'What' and 'How' of Equivalent PARENT-SCHOOL Relationship

By: Admin 25 July, 2019

Today was Saturday. Well, not just Saturday but we have our PTM too. As an intern I had a lot of expectations to meet the parents of students I had been teaching for a few months now. But only 20 parents turned out to attend it. And what surprised me more was the interaction between teachers and parents. On the name of PTM, a few instructions were given to them. There was no discussion about students and no feedback. 

And that’s when I realized the gap between teacher and parents, their lack of interactions and almost having no time for each other. 

Theories describes parents as primary socialization agents and a child’s first teacher. Later comes the role of school and peers as a source of learning. A school should involve in their understanding that “you cannot teach a child without the home/parental support”.

The “socialization theory” describes this process of social learning and thus, parental or home support is crucial for children to engage in an active learning process further during school education.

Since, involvement of parents in schools is crucial but it should be balanced and healthy, where parents and schools should have equivalent relationship, understanding and respecting each other and acknowledging each others concerns. This two-way process requires nurturance, communication and continuous interactions on the part of both groups.



What to do?

Building Foundation. As the saying goes, “first impression is the last impression” so make sure the school leaders make their first impression warm and welcoming. Apart from going through the registration and admission process in detail, make sure to have discussion with parents regarding their expectations from the school, getting their email and phone numbers. 

Establish strong and continuous communication. Continuous communication with parents from beginning, enhance their trust, ease their anxiety and affirm their decision to enroll their children in your school. A quarterly letter from the school leader prepared with the help of school teachers will form personal connections with the school along with keeping them updated. It also enables the school leader to reinforce the value that the school is adding to students’ lives, with observing changes in the child’s development.


Mentor - mentee groups. Create contact programs for parents, where current parents act as a mentor to new three or five parents in the same class. The process will make new parents comfortable with  the different procedures of the school providing them support system to enhance their trust. The mentors will act as a model example of involvement to new parents in the class. The school can organize events twice a year to form partnerships and convey crucial information regarding school’s working and expected parental involvement.

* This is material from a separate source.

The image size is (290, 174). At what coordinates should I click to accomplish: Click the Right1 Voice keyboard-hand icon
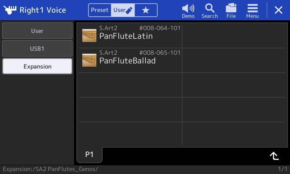point(10,10)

Get feedback. Like any other process where planning, implementation and feedback cycle is crucial, the process of teacher parent involvement will be benefited with this cycle too. Putting your efforts into work and getting feedback from parents will help teachers and schools to plan for further steps to be taken. Having set expectations, meetings and interactions won’t be enough till the planning is implemented and feedback taken. Questions like, “what are we doing well?” “where do we need to improve?” and “how would you like to contribute in the process?”, will help in getting parents feedback about the involvement process. The feedback will act as a springboard for further improvement.



How to do it?


Creating “Getting to Know” Sheets. “Getting to Know” sheets or information sheets can be shared with parents on the first day of school. The sheet can be divided into three sections. The first section can include questions asking for basic information: name of student and parents, parents occupation, address, email and phone numbers. The next section will have student’s time table, making it convenient for both teacher and parents to locate student during school day. Later, the teacher can maintain a “talk log” to keep track of the dates and details on which the parent had been contacted. This may sound like a lot of work, initially, but it will be helpful in the long run to keep track of contact details to be used in parent - teacher meetings.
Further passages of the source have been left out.